The __d_lookup() problem filled as bug #7929. I am not sure about the other problem ("no such file or directory" when opening a file). Maybe it should be filled as a separate bug as well? I ran "while cat /some/file >/dev/null; do date; sleep 1; done", and the loop also exited with "/some/file: no such file or directory" after several iterations (/some/file is NFS-mounted). The NFS client was 2.6.20-rc7 Fedora 6/x86_64 UP, the NFS server this time was different - 2.6.19-rc4 Fedora 5/x86_64 SMP.
About the "file not found" issue. Have you turned off subtree checking on the server using the "no_subtree_check" option? There was an issue (that should be fixed in newer kernels) whereby lookups on the server would fail if you had subtree checking enabled.

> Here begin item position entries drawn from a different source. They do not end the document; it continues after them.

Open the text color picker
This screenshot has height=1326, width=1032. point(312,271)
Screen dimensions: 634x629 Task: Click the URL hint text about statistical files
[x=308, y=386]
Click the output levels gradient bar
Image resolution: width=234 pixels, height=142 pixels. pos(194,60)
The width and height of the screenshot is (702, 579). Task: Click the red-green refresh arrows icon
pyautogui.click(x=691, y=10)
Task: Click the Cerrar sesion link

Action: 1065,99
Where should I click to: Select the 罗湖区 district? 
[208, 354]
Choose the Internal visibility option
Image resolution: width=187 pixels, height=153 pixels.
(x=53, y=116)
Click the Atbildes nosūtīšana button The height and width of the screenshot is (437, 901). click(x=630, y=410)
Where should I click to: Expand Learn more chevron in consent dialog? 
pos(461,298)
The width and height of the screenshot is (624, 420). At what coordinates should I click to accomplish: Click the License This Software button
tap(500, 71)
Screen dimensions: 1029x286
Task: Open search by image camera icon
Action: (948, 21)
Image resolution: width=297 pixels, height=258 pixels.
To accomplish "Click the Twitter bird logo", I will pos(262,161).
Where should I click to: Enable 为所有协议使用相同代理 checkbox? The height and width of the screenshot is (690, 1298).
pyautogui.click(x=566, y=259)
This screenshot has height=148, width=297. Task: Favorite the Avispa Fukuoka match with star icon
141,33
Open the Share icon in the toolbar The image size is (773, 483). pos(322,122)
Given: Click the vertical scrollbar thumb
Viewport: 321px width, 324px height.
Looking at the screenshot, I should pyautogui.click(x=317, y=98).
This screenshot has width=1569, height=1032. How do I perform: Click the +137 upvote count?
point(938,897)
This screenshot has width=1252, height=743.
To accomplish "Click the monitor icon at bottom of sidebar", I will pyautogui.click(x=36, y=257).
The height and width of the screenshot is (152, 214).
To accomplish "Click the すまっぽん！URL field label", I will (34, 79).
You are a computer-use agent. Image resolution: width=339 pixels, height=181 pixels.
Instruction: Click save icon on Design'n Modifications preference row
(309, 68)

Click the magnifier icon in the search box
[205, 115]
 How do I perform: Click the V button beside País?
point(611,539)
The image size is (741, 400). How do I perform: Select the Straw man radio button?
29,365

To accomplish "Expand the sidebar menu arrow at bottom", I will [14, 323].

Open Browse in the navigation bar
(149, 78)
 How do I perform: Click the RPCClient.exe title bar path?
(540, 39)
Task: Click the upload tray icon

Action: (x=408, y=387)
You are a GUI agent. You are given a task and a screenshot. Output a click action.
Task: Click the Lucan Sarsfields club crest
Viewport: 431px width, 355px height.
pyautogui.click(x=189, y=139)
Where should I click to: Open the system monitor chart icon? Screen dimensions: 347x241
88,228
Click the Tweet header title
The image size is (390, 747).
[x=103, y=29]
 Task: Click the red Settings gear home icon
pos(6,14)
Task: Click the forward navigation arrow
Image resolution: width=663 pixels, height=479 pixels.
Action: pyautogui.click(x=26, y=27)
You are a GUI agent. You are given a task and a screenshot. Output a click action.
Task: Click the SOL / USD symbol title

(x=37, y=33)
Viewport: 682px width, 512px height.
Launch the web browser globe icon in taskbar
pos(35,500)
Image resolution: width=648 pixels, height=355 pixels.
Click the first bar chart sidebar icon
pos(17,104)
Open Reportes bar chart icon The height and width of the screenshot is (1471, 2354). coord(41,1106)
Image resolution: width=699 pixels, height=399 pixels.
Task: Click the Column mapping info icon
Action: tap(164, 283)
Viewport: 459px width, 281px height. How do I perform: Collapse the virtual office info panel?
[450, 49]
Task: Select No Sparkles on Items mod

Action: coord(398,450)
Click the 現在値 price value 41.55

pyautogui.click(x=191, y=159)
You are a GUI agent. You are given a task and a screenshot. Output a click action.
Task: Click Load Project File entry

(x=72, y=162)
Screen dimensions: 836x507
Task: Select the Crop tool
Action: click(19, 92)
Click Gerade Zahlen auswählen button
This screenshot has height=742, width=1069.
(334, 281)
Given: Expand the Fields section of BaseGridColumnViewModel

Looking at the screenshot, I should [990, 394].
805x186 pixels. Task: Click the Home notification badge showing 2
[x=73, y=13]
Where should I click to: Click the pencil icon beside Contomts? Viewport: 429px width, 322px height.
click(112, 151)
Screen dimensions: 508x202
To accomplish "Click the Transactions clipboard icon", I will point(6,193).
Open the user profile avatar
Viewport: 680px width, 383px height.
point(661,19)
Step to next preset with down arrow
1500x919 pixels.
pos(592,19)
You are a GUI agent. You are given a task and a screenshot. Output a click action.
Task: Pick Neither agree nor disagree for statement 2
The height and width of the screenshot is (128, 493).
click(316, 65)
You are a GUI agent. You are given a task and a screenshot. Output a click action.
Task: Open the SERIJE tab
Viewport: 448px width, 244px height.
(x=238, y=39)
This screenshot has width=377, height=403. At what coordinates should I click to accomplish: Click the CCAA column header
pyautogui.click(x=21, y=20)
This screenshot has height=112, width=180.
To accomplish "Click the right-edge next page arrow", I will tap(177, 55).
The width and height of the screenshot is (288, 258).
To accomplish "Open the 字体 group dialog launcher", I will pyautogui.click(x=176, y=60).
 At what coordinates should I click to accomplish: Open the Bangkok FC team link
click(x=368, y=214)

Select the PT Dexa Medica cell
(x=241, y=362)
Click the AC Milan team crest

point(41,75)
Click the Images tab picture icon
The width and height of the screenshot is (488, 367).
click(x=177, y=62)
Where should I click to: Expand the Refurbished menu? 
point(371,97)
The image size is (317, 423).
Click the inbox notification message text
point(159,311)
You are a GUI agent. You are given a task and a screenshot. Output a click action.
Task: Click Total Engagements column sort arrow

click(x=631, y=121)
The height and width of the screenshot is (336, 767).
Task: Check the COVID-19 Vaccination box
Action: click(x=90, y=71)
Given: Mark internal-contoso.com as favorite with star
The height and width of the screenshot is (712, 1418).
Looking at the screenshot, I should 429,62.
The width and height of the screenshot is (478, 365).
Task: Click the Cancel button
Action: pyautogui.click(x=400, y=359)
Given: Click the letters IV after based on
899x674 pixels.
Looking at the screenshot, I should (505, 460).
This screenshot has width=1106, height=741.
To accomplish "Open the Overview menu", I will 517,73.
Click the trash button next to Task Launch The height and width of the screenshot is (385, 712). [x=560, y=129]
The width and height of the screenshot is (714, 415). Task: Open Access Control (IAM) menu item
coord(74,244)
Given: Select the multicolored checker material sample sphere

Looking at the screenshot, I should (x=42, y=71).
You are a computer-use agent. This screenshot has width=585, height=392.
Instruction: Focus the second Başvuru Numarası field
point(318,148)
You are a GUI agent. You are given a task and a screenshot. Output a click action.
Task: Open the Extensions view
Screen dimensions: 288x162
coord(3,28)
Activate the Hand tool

One of the servers (comment #11) has no_subtree_check option enabled, the other (comment #13) has not.
Created attachment 10275 [details] RPC: Fix double free in portmapper code This fixes a similar issue in the kernel's RPC portmapper code.
Trond, should I whizz that into 2.6.20? And 2.6.19?
Yes. I think these 2 are both nasty enough to warrant fast-tracking into mainline. AFAICS the NLM problem has existed since at least 2.6.17, whereas the portmapper problem started with 2.6.19.
In order to work around the Oops from comment #11 (subsequently reported as bug#7929), I have moved all my XFS filesystems to ext3, so I am now able to get uptimes longer than few hours with something newer than 2.6.11.10. However, in this longer timeframe, the problems from the original bug report of this bug (incl. comments #1 and #2) are back. After two days of uptime (2.6.21-rc4, so patches from the comment #8 and comment #16 are already in), my NFS clients started to hang on fcntl lock operations. I am even not able to kill -9 lockd, it just remains running. Restarting NFS services on the server does not help. In dmesg output there is nothing special, maybe the following lines: rpcsvc: received unknown control message:-2145049676/-1 rpcsvc: received unknown control message:-2145049676/-1 rpcsvc: received unknown control message:-2145049676/-1 rpcsvc: received unknown control message:-2145049676/-1 rpcsvc: received unknown control message:-2145049676/-1 rpcsvc: received unknown control message:-2145049676/-1 svc: unknown version (0 for prog 100003, nfsd) rpcsvc: received unknown control message:-2145049676/-1 svc: unknown version (0 for prog 100003, nfsd) rpcsvc: received unknown control message:-2145049676/-1 rpcsvc: received unknown control message:-2145049676/-1 svc: unknown version (0 for prog 100003, nfsd) svc: unknown version (0 for prog 100003, nfsd) rpcsvc: received unknown control message:-2145049676/-1 rpcsvc: received unknown control message:-2145049676/-1 rpcsvc: received unknown control message:-2145049676/-1 svc: unknown version (0 for prog 100003, nfsd) rpcsvc: received unknown control message:-2145049676/-1 rpcsvc: received unknown control message:-2145049676/-1 rpcsvc: received unknown control message:-2145049676/-1 svc: unknown version (0 for prog 100003, nfsd) (and the "svc: unknown version" has been there in 2.6.11.10 as well, IIRC). Since I don't have XFS anymore, I will probably try RHEL4 or 5 kernels.
Jan, Have you resolved the issues, any updates on the problem? Thanks.
I have downgraded my system back to the RHEL4 kernel, so I do not see this issue now. I may try the newer kernel probably in August, as I cannot reboot my server now.
Last week we have upgraded the system to RHEL5, and so far it seems that NFS problems are not present in the 2.6.18-8.1.8.el5 kernel.